- Film poster
- Directed by: Suzi Yoonessi
- Written by: Charlene deGuzman Mark Duplass Sarah Adina Smith
- Produced by: Jen Roskind
- Starring: Charlene deGuzman Melissa Leo John Hawkes
- Cinematography: Moira Morel
- Edited by: Kristina Davies
- Music by: Christopher French John Hawkes
- Production company: Duplass Brothers Productions
- Distributed by: Orion Classics
- Release dates: March 10, 2018 (South by Southwest); November 1, 2018;
- Running time: 80 minutes
- Country: United States
- Language: English

= Unlovable =

Unlovable is a 2018 American comedy-drama musical film directed by Suzi Yoonessi, and written by and starring Charlene deGuzman. The film tells the story of Joy, a Filipino-American woman, her struggle with sex and love addiction, and her recovery through music and platonic friendship. The film also stars John Hawkes and Melissa Leo, and is co-written by Sarah Adina Smith and Mark Duplass. The film was produced by Duplass Brothers Productions and distributed by Orion Classics. The film premiered at SXSW and received special jury recognition for the LUNA Gamechanger Award.

==Background==
In an L.A. Times interview, deGuzman disclosed that she contacted Mark Duplass via Twitter DM about the initial script for Unlovable, which she first wrote as a pilot 30 days into a 12-step program for sex and love addiction. Duplass described her as "writing at the funeral, basically. It was all alive, and it was a learning process."

== Plot ==
Joy is a sex and love addict. At the onset of the film, she tries to kill herself by taking pills and drinking NyQuil, but fails. She is in a questionable relationship with her boyfriend Ben who also works with her as an actor on a children's show, and who does not treat her well. Joy is constantly on the search for something to fill the emptiness in her soul, but nothing ever seems to be enough, whether it be drugs, alcohol, or sex. After Ben cancels plans with Joy, she gets drunk and has sex with another man. Finding pierogies in the refrigerator, the telltale sign that Joy went on a bender the night before, Ben breaks up with her and tells her to get help.

Joy goes to a sex and love addicts meeting where she meets Maddie, who she tries to get to be her sponsor. Initially, Maddie declines, but she does give Joy her phone number.

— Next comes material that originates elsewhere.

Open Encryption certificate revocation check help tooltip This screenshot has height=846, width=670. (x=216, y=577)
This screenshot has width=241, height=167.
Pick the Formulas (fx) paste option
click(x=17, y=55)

That night, Ben tells Joy to move out. In response, she goes out and then wakes up underneath a stranger in his house. The house is full of other men, asleep in various states of undress, who were apparently there for a Bachelor party. Joy finds a stack of photographs of herself from the night and is disgusted with what she sees. The first man offers Joy money for her services, assuming she is a prostitute. As she leaves, she gets a call from her boss, saying that she has been fired. Distressed, she calls Ben and then her parents, but no one answers.

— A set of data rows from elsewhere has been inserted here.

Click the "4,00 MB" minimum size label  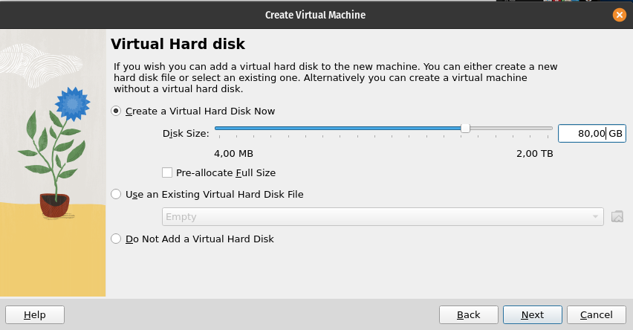(233, 154)
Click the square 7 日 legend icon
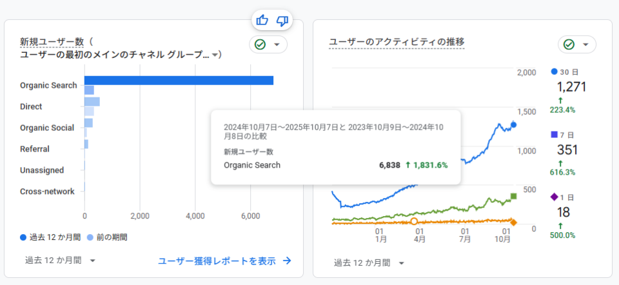This screenshot has height=285, width=619. 555,134
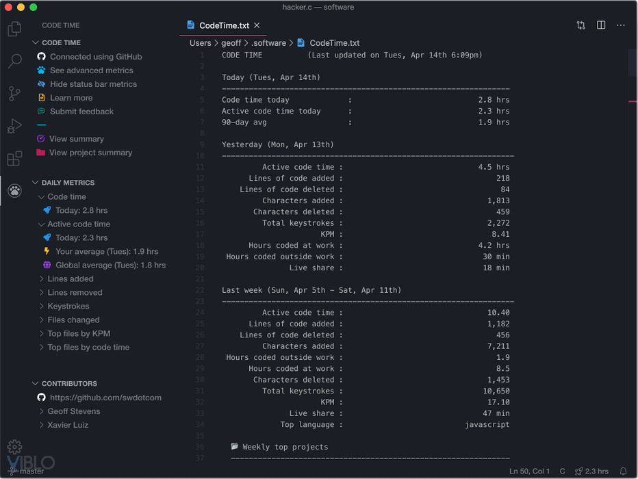Expand the Keystrokes tree item
638x479 pixels.
[x=68, y=306]
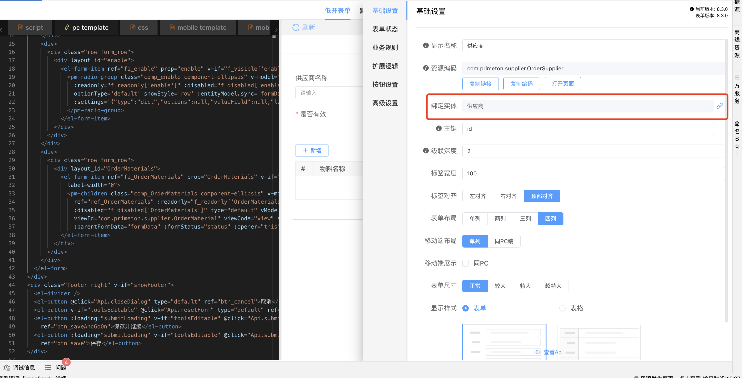Click the refresh icon next to 刷新
This screenshot has width=742, height=378.
coord(296,27)
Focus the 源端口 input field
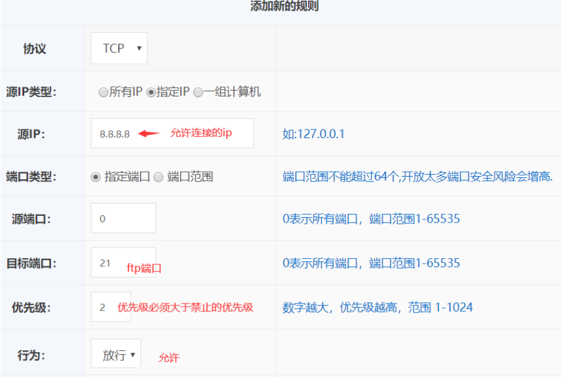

She calls Maddie, who comes to pick her up and then agrees to sponsor her, so long as she goes 30 consecutive days sober from sex and romance. As Joy struggles to get sober, she follows Maddie's suggestion of adopting a hobby and finds herself taking over the drum kit in the garage that belongs to Maddie's awkward brother, Jim. As the two of them create music together, a secret friendship grows.

==Release==
In September 2018, Orion Classics acquired distribution rights to Unlovable in North and Latin America. The film had a theatrical release beginning November 1, 2018, and was launched on video on demand and digitally the following day.

== Reception ==
On review aggregator Rotten Tomatoes, the film holds an approval rating of based on reviews, with an average rating of . On Metacritic, the film has a weighted average score of 77 out of 100, based on 7 critics, indicating "generally favorable reviews".

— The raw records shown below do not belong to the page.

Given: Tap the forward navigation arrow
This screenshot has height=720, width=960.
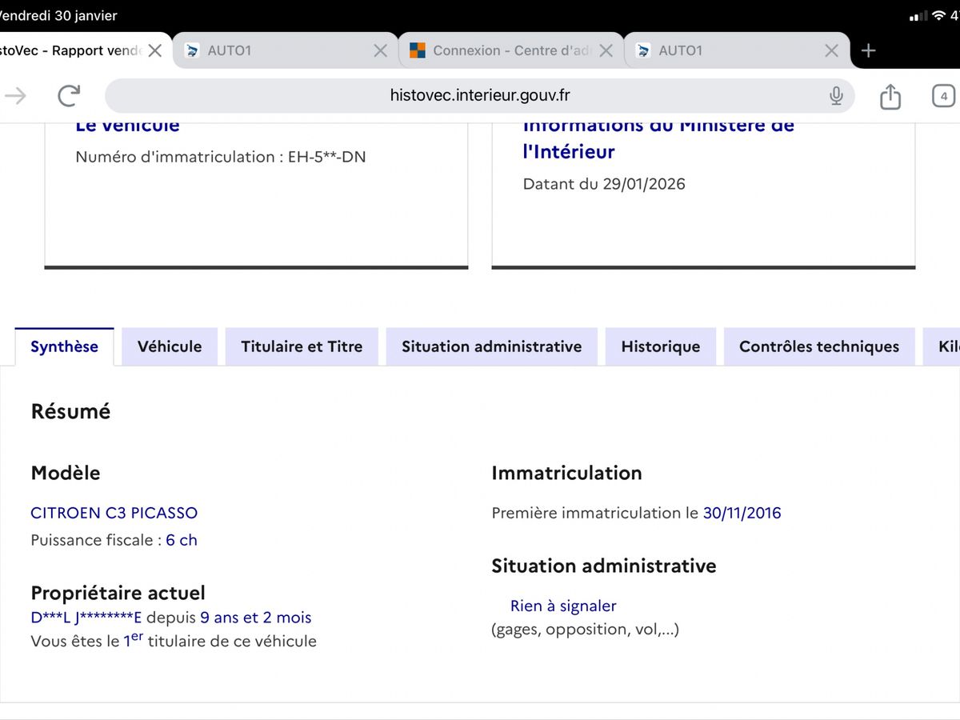Looking at the screenshot, I should click(x=16, y=96).
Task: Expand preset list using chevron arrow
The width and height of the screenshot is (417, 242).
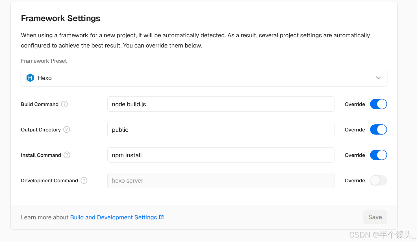Action: (379, 78)
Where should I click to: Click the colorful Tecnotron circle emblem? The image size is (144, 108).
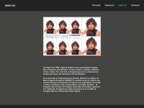70,35
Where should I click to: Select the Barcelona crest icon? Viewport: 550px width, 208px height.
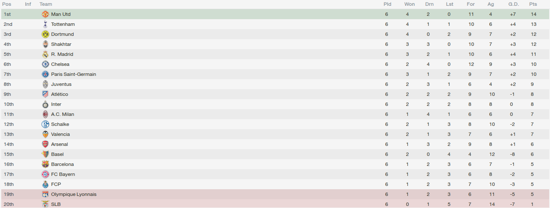(45, 164)
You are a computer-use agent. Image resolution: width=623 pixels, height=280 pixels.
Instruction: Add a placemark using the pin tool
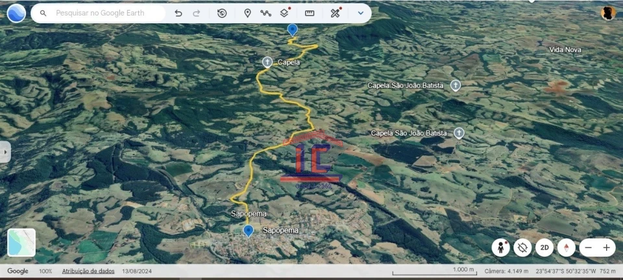coord(247,13)
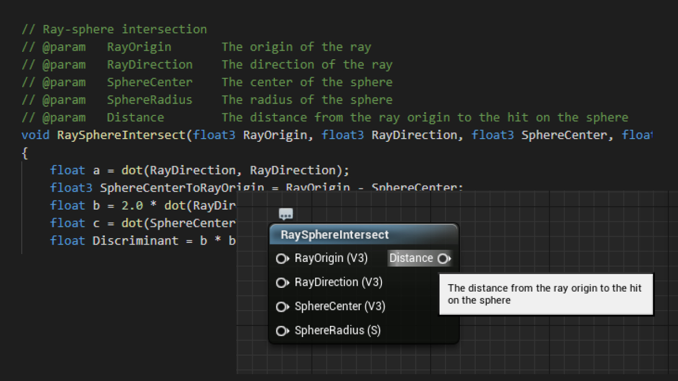Click the SphereRadius (S) pin label
Screen dimensions: 678x381
click(337, 330)
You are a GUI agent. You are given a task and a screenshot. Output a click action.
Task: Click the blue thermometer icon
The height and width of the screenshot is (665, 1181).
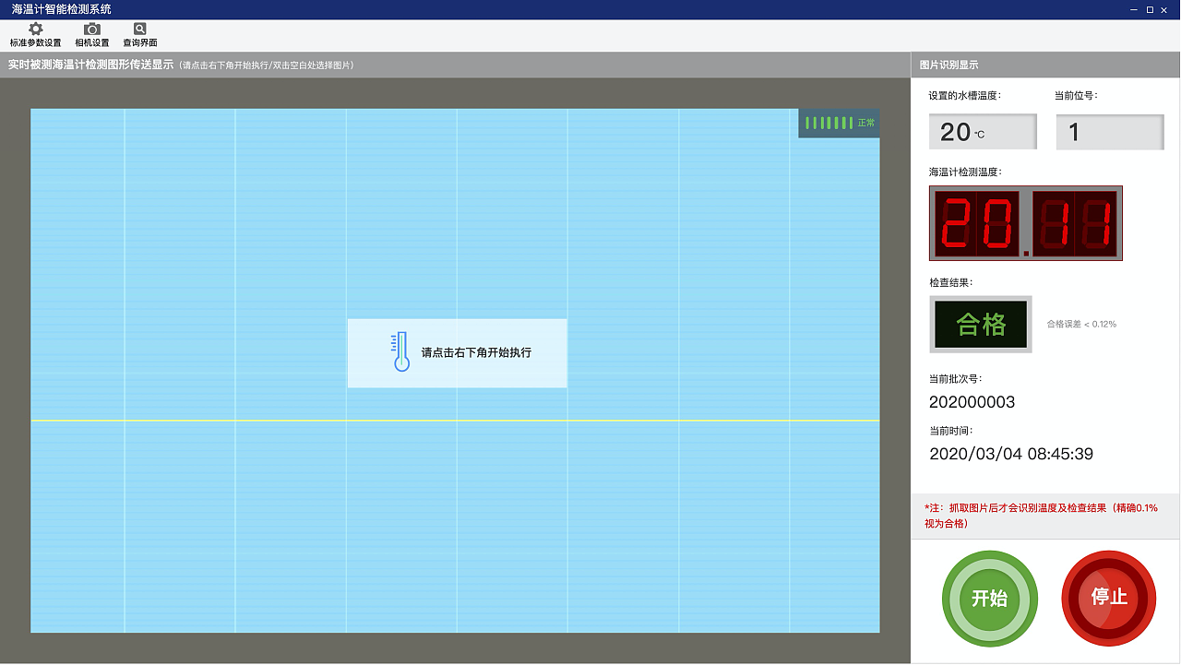pos(400,352)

IndieWire gave the film a B+ rating, stating that: "It's a fluffy spin on the recovery genre, but it's a fresh one, and deGuzman's hard-won life experience adds veracity and honesty to the snappy narrative." In its review of the film, Film Journal International considered that: "Duplass, deGuzman and director Suzi Yoonessi have packaged a slight but sure winner." In their review of the film, the LA Times stated: "Here, director Suzi Yoonessi and co-writer/star Charlene deGuzman gift audiences with an oddball protagonist who is a real human being, and not the one-note manic pixie dream girl that plagues lesser indies."